With the proliferation of high-speed, powerful personal computers and the availability of advanced telecommunications equipment, there is a need for cables which are capable of transmitting data at ever faster speeds. Fiber optic cables provide optimum data rate and performance for long distance and high data rate transmissions, since fiber optic cables provide very high data rate transmission with low attenuation and virtually no noise. Fiber optic cables provide data transmission at data rates up to and beyond 10 Gbps. However, despite the increased availability of fiber optic cables, the price of fiber optic cables and transceivers have not dropped to a level where it is always practicable to use. Accordingly, other less expensive cables capable of high speed data transmission are still in demand.

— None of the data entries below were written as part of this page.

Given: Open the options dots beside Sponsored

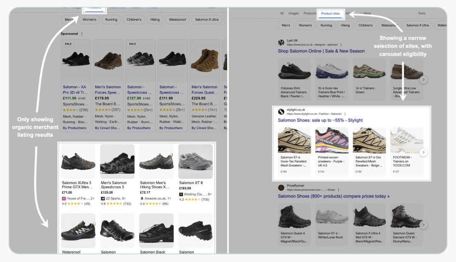Looking at the screenshot, I should pos(82,34).
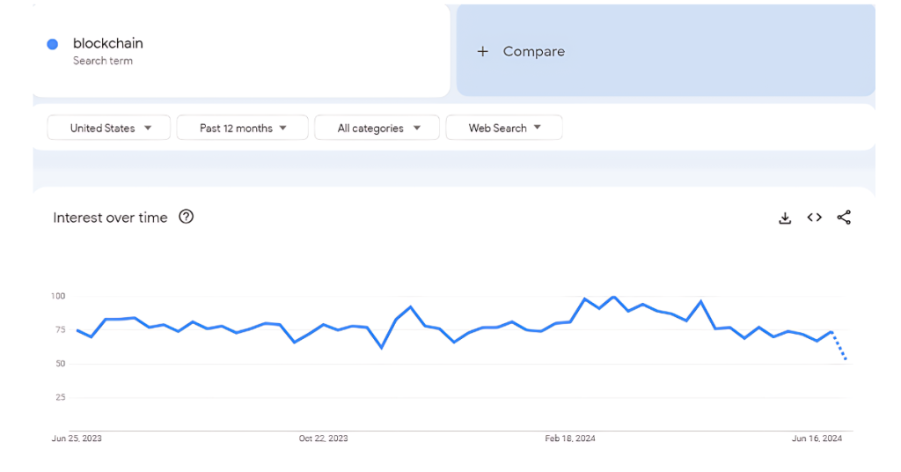Select the Jun 25, 2023 date label
Image resolution: width=901 pixels, height=472 pixels.
77,439
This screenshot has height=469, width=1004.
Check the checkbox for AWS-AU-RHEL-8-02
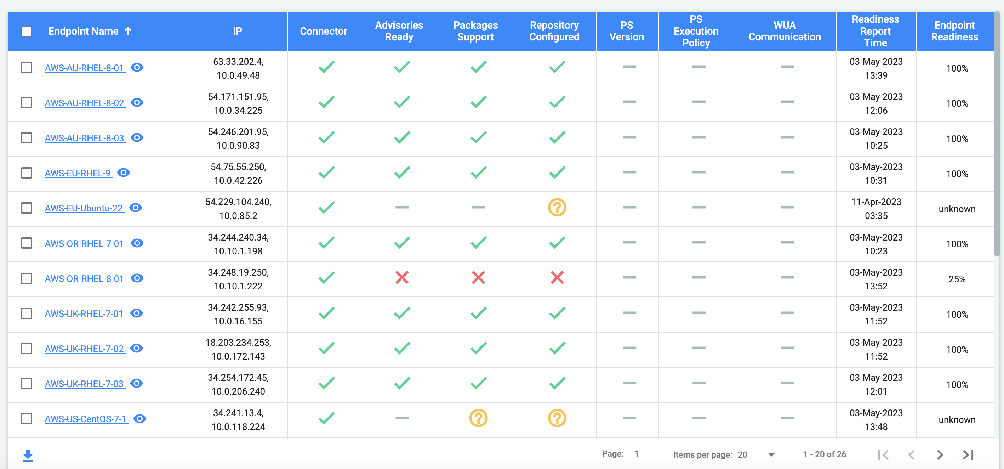click(26, 103)
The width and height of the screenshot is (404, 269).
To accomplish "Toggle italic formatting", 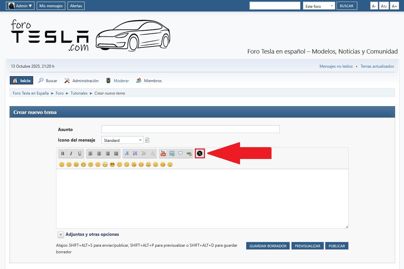I will pyautogui.click(x=71, y=153).
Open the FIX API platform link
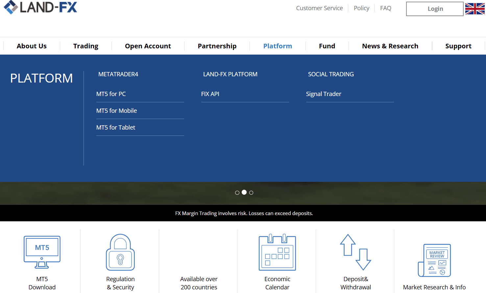Screen dimensions: 486x293 210,94
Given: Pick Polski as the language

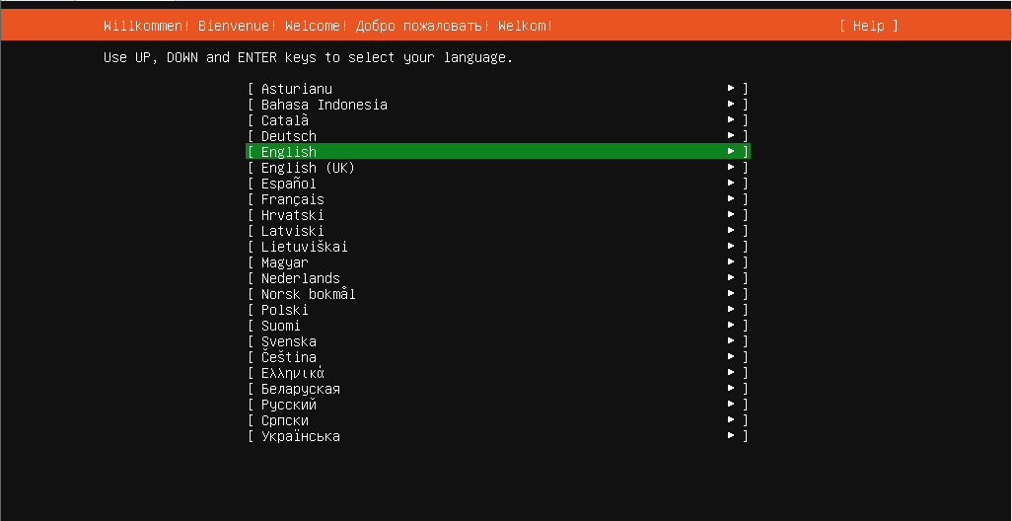Looking at the screenshot, I should (285, 310).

One such cable used for high speed data transmission between two points or devices is a shielded parallel pair cable. Parallel pair cable designs provide two separately insulated conductors arranged side by side in parallel relation, the pair being then helically wrapped in a shield. However, a helically applied shield has many discontinuities. The signal path within the shield is interrupted each time the signal encounters an overlap in the spiral. These repeated interruptions cause signal loss, measured as increased attenuation. A common usage of these cables is to interconnect a mainframe computer to a memory device. As is well known, the speed and data rate with which the computer must communicate with the memory is critical to the computer's performance capabilities. Parallel pair cables are usually used for differential signal transmission. In differential signal transmission, two conductors are used for each data signal transmitted and the information conveyed is represented as the difference in voltage between the two conductors.
U.S. Pat. No. 6,677,518 to Hirakawa et al. discloses a data transmission cable having a pair of conductors, each coated with an insulation, and a drain wire. The pair of conductors and drain wire are successively covered by a shielding tape, which can be longitudinally or spirally wrapped, having a thickness of between 1 μm and 10 μm; and a resin layer. There is no disclosure of polymeric tape layers intermediate to the shielding tape and resin layer.
U.S. Pat. No. 5,483,020 to Hardie et al. discloses parallel pair cable having a pair of conductors, each covered with an insulation to electrically insulate the conductors from each other. The insulated conductors are then covered with a metal shield, preferably constructed of a plurality of interwoven electrically conductive strands to prevent radiated energy from escaping the cable construction. The shield is surrounded by a jacket to protect the cable. There is no disclosure of polymeric tape layers intermediate to the shielding tape and resin layer or of a drain wire.
Even with recent advances in parallel cable construction, there remains a need for a high speed parallel pair cable that reduces skew and also minimizes the pair shield discontinuities in order to achieve low insertion loss performance.